Data lines:
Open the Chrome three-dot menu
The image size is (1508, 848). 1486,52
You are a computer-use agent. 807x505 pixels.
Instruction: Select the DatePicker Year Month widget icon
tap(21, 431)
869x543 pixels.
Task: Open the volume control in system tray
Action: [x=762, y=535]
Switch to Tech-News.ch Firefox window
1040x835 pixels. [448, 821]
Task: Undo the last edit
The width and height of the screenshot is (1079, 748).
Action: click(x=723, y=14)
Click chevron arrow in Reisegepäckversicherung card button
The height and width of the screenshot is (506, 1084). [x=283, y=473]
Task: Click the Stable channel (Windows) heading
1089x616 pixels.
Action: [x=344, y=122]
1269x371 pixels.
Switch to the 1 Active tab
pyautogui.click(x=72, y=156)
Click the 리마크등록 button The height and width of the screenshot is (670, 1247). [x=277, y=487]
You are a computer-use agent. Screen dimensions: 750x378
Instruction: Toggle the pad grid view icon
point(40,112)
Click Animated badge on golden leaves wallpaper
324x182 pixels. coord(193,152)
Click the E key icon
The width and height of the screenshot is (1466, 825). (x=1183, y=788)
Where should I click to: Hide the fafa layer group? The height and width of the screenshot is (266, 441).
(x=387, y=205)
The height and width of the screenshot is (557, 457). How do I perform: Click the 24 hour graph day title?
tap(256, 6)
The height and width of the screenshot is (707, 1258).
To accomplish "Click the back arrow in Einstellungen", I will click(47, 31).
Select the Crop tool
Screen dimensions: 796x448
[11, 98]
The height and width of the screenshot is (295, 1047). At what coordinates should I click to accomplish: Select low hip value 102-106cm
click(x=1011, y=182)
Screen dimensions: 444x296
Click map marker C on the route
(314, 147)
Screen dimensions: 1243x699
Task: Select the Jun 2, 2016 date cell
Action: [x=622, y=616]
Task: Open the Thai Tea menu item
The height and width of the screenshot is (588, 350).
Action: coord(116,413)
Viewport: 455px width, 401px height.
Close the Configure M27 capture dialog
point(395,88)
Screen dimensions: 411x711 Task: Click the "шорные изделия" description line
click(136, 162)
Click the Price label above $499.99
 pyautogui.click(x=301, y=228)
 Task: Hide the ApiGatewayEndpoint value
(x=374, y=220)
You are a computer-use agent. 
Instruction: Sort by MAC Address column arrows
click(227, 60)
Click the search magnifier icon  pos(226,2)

Set problem:
Reproduce every one of the records above, line for line, with no changes.

Correct response:
Open the Chrome three-dot menu
The image size is (1508, 848). 1486,52
You are a computer-use agent. 807x505 pixels.
Instruction: Select the DatePicker Year Month widget icon
tap(21, 431)
869x543 pixels.
Task: Open the volume control in system tray
Action: [x=762, y=535]
Switch to Tech-News.ch Firefox window
1040x835 pixels. [448, 821]
Task: Undo the last edit
The width and height of the screenshot is (1079, 748).
Action: click(x=723, y=14)
Click chevron arrow in Reisegepäckversicherung card button
The height and width of the screenshot is (506, 1084). [x=283, y=473]
Task: Click the Stable channel (Windows) heading
1089x616 pixels.
Action: [x=344, y=122]
1269x371 pixels.
Switch to the 1 Active tab
pyautogui.click(x=72, y=156)
Click the 리마크등록 button The height and width of the screenshot is (670, 1247). [x=277, y=487]
You are a computer-use agent. Screen dimensions: 750x378
Instruction: Toggle the pad grid view icon
point(40,112)
Click Animated badge on golden leaves wallpaper
324x182 pixels. coord(193,152)
Click the E key icon
The width and height of the screenshot is (1466, 825). (x=1183, y=788)
Where should I click to: Hide the fafa layer group? The height and width of the screenshot is (266, 441).
(x=387, y=205)
The height and width of the screenshot is (557, 457). How do I perform: Click the 24 hour graph day title?
tap(256, 6)
The height and width of the screenshot is (707, 1258).
To accomplish "Click the back arrow in Einstellungen", I will click(47, 31).
Select the Crop tool
Screen dimensions: 796x448
[11, 98]
The height and width of the screenshot is (295, 1047). At what coordinates should I click to accomplish: Select low hip value 102-106cm
click(x=1011, y=182)
Screen dimensions: 444x296
Click map marker C on the route
(314, 147)
Screen dimensions: 1243x699
Task: Select the Jun 2, 2016 date cell
Action: [x=622, y=616]
Task: Open the Thai Tea menu item
The height and width of the screenshot is (588, 350).
Action: coord(116,413)
Viewport: 455px width, 401px height.
Close the Configure M27 capture dialog
point(395,88)
Screen dimensions: 411x711 Task: Click the "шорные изделия" description line
click(136, 162)
Click the Price label above $499.99
 pyautogui.click(x=301, y=228)
 Task: Hide the ApiGatewayEndpoint value
(x=374, y=220)
You are a computer-use agent. 
Instruction: Sort by MAC Address column arrows
click(227, 60)
Click the search magnifier icon  pos(226,2)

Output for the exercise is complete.